### Dokumenttext
:::::

Strack-Zimmermann: Jetzt kandidiert hier gar keiner. Wir arbeiten erst das
Wahlergebnis auf. Ich glaube, dass wir dafür ein Team brauchen. Das wird
keine One-Man- oder One-Woman-Nummer.
taz: Also eine Doppelspitze?
Strack-Zimmermann: Von unserem Statut her geht das nicht, und es würde
wegen der Fristen schwierig, das bis zum Parteitag im Mai noch zu ändern.
Wir haben aber in Landesverbänden bereits Doppelspitzen, die gut laufen.
Ich persönlich finde das gut. Wenn die Mehrheit der Partei aber sagt, da
soll nur einer auf dem Haufen sitzen und krähen, ist das auch okay. Ich bin
da schmerzlos.

:::::

### Aufgaben
(a) In welchem Monat findet laut dem Interview mit Strack-Zimmermann der Parteitag statt?
(b) Führe das Interview mit Strack-Zimmermann im selben Stil über seinen letzten Satz hinaus fort.
Die Datensätze haben hiermit nichts zu tun.

:::::

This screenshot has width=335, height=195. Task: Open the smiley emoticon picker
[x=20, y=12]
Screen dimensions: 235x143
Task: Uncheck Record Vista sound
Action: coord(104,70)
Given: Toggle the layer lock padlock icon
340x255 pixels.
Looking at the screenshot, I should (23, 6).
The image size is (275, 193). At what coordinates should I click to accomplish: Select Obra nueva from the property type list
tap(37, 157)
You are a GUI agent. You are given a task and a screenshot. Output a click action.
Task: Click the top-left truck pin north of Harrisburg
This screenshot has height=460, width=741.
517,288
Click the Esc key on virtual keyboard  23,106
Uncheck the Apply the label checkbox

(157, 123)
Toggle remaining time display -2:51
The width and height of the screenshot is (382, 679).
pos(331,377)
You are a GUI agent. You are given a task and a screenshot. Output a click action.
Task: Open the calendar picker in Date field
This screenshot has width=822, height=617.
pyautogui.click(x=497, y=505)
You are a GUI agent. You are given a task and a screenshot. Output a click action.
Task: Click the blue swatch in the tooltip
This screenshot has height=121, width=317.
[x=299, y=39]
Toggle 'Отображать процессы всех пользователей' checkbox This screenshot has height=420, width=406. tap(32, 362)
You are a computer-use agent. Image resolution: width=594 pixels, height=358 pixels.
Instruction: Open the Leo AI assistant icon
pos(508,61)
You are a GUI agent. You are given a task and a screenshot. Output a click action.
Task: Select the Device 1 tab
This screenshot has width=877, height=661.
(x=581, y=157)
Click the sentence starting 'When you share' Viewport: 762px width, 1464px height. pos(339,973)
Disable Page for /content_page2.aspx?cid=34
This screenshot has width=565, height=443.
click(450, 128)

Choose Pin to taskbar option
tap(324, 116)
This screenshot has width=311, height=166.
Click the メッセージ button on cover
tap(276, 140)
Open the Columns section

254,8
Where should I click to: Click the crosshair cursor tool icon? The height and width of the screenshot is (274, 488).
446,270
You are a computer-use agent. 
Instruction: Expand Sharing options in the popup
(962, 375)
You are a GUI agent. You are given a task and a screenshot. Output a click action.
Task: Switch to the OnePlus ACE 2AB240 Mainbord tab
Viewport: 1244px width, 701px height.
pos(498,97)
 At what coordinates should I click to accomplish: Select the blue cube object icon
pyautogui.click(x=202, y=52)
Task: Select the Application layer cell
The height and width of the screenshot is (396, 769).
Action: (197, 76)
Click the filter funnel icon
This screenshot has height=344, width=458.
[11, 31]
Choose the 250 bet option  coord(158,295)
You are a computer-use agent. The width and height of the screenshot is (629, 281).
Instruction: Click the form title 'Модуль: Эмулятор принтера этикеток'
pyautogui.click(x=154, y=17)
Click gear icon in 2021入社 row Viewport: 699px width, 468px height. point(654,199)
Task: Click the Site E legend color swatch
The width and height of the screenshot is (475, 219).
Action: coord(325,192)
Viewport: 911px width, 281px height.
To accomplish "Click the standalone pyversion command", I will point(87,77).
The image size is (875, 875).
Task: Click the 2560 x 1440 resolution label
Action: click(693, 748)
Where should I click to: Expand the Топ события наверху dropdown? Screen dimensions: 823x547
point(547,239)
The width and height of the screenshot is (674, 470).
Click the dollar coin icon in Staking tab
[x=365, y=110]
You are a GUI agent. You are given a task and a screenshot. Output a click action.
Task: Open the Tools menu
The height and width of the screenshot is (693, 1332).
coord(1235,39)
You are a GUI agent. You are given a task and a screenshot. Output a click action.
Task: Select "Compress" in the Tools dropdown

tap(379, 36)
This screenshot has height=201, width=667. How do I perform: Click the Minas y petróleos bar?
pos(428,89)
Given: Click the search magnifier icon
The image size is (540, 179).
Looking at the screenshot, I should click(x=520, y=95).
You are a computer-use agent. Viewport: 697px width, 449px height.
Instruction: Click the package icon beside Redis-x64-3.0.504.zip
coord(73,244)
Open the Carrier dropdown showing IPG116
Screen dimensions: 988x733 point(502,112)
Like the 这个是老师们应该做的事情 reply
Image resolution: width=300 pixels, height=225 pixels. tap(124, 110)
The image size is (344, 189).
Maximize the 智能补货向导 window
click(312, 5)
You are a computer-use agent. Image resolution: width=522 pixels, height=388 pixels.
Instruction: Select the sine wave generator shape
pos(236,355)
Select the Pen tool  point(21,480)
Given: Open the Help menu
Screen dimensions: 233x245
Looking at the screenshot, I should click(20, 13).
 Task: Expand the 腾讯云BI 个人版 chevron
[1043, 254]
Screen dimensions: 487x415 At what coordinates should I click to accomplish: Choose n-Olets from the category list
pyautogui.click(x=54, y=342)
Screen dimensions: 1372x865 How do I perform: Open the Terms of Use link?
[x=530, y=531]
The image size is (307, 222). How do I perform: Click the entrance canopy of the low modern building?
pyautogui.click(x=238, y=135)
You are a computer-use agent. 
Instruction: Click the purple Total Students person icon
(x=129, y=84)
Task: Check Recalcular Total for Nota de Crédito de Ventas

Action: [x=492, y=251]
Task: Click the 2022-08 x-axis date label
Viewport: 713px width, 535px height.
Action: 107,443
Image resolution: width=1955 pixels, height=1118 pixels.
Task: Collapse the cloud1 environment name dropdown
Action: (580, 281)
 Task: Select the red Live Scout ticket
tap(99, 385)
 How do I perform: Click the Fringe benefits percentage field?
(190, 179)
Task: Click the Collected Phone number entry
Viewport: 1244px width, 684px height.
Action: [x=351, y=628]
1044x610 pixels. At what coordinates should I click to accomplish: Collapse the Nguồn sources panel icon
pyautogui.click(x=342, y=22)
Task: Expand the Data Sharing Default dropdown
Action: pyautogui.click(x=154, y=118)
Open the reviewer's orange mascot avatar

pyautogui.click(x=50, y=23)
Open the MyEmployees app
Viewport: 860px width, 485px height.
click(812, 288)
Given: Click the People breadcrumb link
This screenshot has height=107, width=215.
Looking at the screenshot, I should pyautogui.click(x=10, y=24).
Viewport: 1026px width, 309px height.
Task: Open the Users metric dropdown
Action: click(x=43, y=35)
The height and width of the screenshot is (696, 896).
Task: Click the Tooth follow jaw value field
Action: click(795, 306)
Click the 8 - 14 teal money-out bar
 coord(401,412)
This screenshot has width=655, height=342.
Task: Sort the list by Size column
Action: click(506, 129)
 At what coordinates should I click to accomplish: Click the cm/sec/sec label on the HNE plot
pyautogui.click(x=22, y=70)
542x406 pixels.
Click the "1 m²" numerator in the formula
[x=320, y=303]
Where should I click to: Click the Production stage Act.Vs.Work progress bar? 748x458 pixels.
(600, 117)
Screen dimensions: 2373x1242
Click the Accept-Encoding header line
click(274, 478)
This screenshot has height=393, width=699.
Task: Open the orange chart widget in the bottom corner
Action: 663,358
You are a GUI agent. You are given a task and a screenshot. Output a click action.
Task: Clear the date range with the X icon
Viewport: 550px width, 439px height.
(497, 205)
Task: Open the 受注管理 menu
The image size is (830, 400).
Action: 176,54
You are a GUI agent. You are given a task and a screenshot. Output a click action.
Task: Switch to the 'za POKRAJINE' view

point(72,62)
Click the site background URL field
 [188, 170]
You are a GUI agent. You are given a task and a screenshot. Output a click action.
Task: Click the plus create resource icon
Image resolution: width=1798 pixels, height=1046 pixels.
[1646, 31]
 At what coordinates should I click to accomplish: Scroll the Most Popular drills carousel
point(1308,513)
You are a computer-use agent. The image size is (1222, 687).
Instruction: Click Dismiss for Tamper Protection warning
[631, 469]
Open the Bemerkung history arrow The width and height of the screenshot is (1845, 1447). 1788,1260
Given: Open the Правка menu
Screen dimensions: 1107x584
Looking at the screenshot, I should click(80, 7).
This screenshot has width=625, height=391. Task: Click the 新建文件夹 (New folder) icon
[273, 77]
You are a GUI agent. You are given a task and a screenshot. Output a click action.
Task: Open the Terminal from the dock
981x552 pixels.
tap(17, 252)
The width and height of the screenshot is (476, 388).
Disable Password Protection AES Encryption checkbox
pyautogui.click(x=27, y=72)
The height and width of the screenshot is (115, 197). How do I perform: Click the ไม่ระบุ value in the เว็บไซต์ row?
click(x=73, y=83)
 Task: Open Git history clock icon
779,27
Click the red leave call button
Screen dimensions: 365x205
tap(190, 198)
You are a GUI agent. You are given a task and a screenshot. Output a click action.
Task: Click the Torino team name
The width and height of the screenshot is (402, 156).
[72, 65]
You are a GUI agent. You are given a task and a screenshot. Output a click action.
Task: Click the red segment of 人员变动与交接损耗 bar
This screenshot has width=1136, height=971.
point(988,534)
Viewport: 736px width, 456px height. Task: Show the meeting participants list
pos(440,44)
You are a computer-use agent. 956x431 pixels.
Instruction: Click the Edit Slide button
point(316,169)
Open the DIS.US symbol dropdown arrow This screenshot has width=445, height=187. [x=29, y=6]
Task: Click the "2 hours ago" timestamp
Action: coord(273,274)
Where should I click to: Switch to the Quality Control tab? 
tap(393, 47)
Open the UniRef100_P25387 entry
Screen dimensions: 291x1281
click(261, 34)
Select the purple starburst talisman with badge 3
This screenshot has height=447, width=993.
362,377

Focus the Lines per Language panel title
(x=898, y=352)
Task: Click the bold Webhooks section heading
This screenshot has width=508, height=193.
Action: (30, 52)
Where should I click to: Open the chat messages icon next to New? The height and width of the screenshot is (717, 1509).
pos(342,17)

:::::

### Antworten
(a) Im Mai.

(b)
taz: Gibt es denn jemand, der den Parteivorsitz ähnlich gut oder besser als
Sie übernehmen könnte?
Strack-Zimmermann: Ja, klar. Es gibt immer Leute, die besser sind, vor
allem auch jünger sind als ich. Schauen Sie: Ich gehöre zu einer
Generation, die auf die Herausforderungen der letzten Jahre nicht die
Antworten gefunden hat, die für junge Leute relevant sind. Das muss man
einfach mal zur Kenntnis nehmen. Die 40-Jährigen, deren Leben mit großer
Wahrscheinlichkeit noch länger vor ihnen liegt als meines, müssen in
Verantwortung gehen. Und da haben wir gute Frauen und gute Männer. Die sind
jetzt aufgerufen, sich einzubringen. Ich finde, dass die Zukunft der
Liberalen in junge Hände gehört.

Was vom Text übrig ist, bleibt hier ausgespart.